The S&P/ASX 200 index opened 0.6 per cent up in line with the bounce on Wall Street last night, dropped back to break even and then rallied 0.4 per cent as Chinese stocks climbed in early trade.
Domestic stocks sold off again as the yuan tumbled and the benchmark index closed 6.7 points, or 0.12 per cent, down at 5404.8.
The yuan fell on fears the People’s Bank of China was planning to widen the trading band around its daily fixing from one to 2 per cent which could provide an unwelcome element of risk as the economy slows.
Relative to most currencies the six-week 2 per cent drop in the yuan to 6.1650 to the US dollar is relatively small, but the moved has wrong-footed domestic and foreign speculators betting on the strengthening trend since 2009 continuing.
The Shanghai composite index was trading 0.9 per cent down at the close of the ASX.
In Tokyo the Nikkei was off 0.6 per cent.
The US S&P 500 index bounced 0.6 per cent as weekly jobless claims climbed and US January durable goods orders fell less than forecast, albeit from a downwardly revised December figure.
“Loss of momentum in the jobs market seems to coincide with the sagging core capital goods orders trend,” Westpac economist Imre Speizer noted.
The Australian dollar dropped US0.3¢ to US89.40¢ as the yuan weakened, reversing earlier strength following comments from US Federal Reserve chairman Janet Yellen’s that the Fed needed to determine how much of the spate of weak data was because of the extremely cold weather.
“In truth, her remarks fall into the category of ‘The Fed will do its job’ but clearly some detected signs of less than 100 per cent commitment to maintain the pace of tapering at the next (March 20) FOMC meeting, even though the Fed chairwoman reiterated that a change in the tapering schedule requires a ‘significant’ outlook change,” National Australia Bank global head of currency strategy Ray Attrill said.
Gold rose $US4 to $US1330 an ounce, copper reversed a steep overnight fall to trade little changed to $US7020 a tonne and spot iron ore rose 0.3 per cent to $US118.20 tonne.
IG market strategist Stan Shamu said it had been a positive earnings season for companies, although profit growth were driven more by cost reductions than improved sales.
Friday’s slight fall for the market was driven by nervousness about China’s economy ahead of manufacturing numbers out on the weekend, and the Reserve Bank of Australia’s decision on interest rates next week, Mr Shamu said.
"Yesterday we had very disappointing private capital spending numbers after a situation when the Reserve Bank had switched to a neutral bias ... how will the economy play out for the rest of the year without another rate cut?” he said.
Woolworths posted a higher half year profit of $1.3 billion on Friday said the outlook was good, but its shares fell 35 cents to $36.07.
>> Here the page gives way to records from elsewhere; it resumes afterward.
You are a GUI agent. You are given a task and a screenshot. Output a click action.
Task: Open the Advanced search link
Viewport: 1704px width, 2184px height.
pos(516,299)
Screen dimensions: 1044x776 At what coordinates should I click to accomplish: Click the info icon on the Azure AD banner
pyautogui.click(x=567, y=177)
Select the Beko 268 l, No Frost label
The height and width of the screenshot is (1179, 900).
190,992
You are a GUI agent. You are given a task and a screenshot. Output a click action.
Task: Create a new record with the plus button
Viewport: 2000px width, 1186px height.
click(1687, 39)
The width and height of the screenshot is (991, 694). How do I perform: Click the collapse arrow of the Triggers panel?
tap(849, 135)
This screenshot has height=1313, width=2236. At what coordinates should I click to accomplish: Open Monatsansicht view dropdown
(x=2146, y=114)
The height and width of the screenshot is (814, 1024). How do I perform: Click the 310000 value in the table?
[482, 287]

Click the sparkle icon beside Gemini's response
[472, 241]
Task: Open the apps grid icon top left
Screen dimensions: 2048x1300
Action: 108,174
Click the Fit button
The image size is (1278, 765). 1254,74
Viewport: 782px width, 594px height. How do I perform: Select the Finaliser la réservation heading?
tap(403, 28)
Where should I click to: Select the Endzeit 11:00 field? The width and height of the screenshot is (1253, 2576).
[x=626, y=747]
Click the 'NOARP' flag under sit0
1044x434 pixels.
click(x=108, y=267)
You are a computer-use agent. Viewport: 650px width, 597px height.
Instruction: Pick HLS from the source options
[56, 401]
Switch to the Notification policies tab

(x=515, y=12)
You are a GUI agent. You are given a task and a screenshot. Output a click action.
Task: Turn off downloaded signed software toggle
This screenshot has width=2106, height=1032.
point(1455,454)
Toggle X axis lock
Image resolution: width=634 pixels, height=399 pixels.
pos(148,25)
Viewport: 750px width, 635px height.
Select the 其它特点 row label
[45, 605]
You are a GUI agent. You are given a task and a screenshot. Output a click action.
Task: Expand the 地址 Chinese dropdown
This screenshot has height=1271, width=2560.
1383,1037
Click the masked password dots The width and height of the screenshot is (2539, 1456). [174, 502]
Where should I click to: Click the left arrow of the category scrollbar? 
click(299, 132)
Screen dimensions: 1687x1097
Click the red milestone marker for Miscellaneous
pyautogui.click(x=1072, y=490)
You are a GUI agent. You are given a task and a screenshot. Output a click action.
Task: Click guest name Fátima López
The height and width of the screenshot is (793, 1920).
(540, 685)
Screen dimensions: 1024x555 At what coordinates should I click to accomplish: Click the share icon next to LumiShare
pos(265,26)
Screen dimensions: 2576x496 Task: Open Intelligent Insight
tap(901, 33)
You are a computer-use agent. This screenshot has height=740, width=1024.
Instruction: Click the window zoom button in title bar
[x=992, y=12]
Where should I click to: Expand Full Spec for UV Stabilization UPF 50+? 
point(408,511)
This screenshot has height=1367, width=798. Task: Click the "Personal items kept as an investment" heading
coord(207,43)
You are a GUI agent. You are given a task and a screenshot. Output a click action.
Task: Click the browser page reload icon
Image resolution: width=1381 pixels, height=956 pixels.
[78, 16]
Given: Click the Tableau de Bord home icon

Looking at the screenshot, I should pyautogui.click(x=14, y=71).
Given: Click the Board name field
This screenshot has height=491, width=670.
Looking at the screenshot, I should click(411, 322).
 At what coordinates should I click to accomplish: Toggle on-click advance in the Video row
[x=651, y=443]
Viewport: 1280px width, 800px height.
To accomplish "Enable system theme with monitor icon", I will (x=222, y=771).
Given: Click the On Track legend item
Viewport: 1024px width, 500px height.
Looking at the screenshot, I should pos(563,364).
Virgin Australia shares closed flat at 35 cents after being down for most of the day, after it reported a first half loss of $83.7 million as it fights to take market share from rival Qantas.
Qantas gained one cent to $1.165 amid fallout from yesterday’s news that it would axe 5000 jobs, freeze wages, retire old planes, and slash capital spending and some routes - all to reduce costs.
Among the major banks, Commonwealth Bank dropped 54 cents to $74.66, National Australia Bank shed eight cents to $34.74, Westpac lost seven cents to $33.47 and ANZ slipped by one cent to $32.14.
The broader All Ordinaries index was down 5.6 points, or 0.1 per cent, at 5415.4 points.
The March share price index futures contract was flat at 5396 points, with 34,950 contracts traded.
National turnover was 2.26 billion securities worth $8.7 billion.